En même temps, il ne suffit pas de créer des rentes nouvelles en investissant pour le futur. Encore faut-il exploiter l'existant en tirant le maximum des rentes immédiates. L'entreprise est conduite à donner une égale attention aux deux exigences. Elle doit exploiter tout en régénérant. Le temps n'est pas à une attention et à une compétence asymétriques. Soit en reléguant la préparation du futur à une activité de fin de journée, sinon à des jours prochains. Soit en oubliant que, à la fois, le futur est incertain et que le délai doit être raccourci pour régénérer l'entreprise.

Les ambitions stratégiques d'une entreprise sont complexes par leur nature. Le propos n'est pas académique. Dans la pratique, il suppose que des exigences contradictoires soient satisfaites en même temps. Quelle part des ressources soustraire à la création de valeur à court terme qui soit le soutien de la régénération à moyen terme? Quel pari prendre sur les rentes futures qui soit compatible avec une exploitation économique acceptable? Un centre doit tracer une ligne ou une politique qui permette de satisfaire les deux dimensions : exploiter la rente présente, préparer la rente future. Or la solution sera par nature un schème hybride, un compromis, fruit de jugements intuitifs et de visions implicites en même temps que de raisonnements explicitables et de démonstrations empiriquement fondées. Son pilotage exigera par construction des ajustements rapides en fonction des événements extérieurs. La fixation des ambitions relève ainsi de la complexité. Elle est un art ou un savoir-faire, non pas une science.

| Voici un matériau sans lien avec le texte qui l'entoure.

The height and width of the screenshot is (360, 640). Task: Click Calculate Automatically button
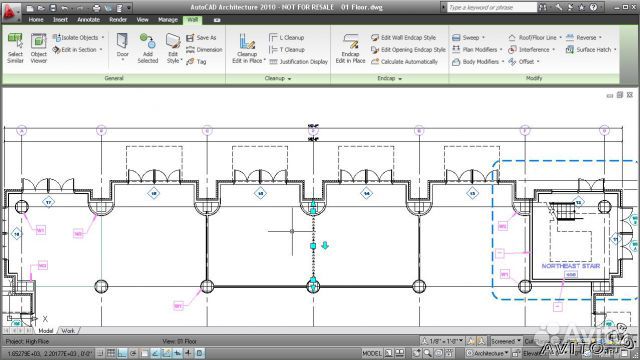coord(404,62)
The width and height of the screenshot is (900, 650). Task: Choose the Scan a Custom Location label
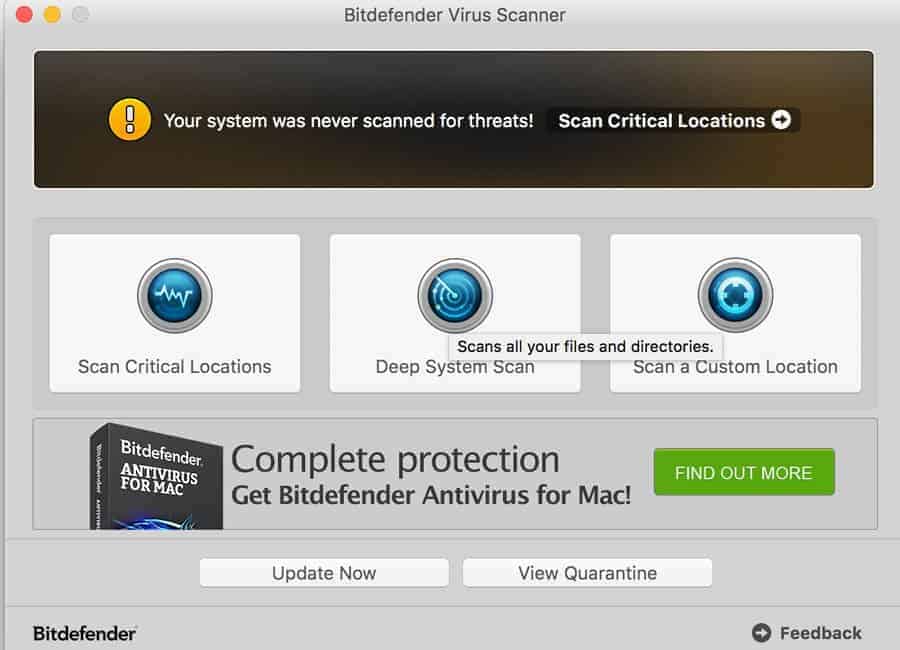click(735, 367)
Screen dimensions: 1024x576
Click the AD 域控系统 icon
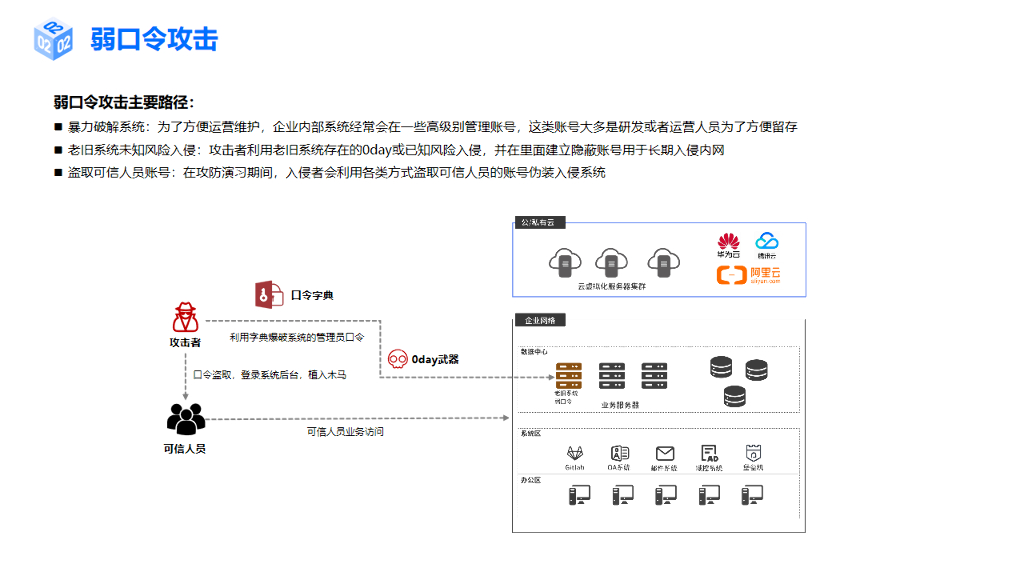point(710,453)
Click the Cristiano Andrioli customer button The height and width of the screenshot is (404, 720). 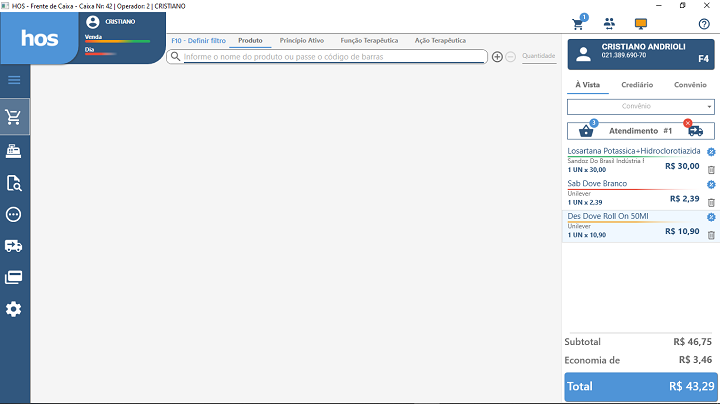tap(640, 54)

Plus précisément, deux gestes importent. L'un est de permettre à chacune des deux dimensions d'obtenir sa part d'attention. L'autre est d'élaborer des dispositifs qui sachent les concilier entre elles. L'entreprise trait la rente actuelle tout en construisant sa destruction à terme, ce dans un contexte d'incertitude forte quant à la date d'occurrence et quant au contenu précis des nouvelles rentes. Elle brûle ce qui fait le succès du moment tout en ignorant de quoi demain sera fait.

Le siège fait ainsi face à une responsabilité qui constitue l'essence de sa fonction et de sa responsabilité. Il assure l'exploitation à court terme tout en préparant la régénération à moyen terme, la probabilité étant forte que les rentes et les avantages compétitifs qui les fondent ne seront pas strictement identiques voire seront différents demain de ce qu'ils sont aujourd'hui. Cette complexité stratégique donne un atout concurrentiel à l'entreprise qui sait la construire et la conduire. Elle constitue pour elle une source de métarente. Ses concurrents n'arrivent pas à l'imiter parce que l'entreprise possède une compétence rare, soit l'art de gérer des contradictions.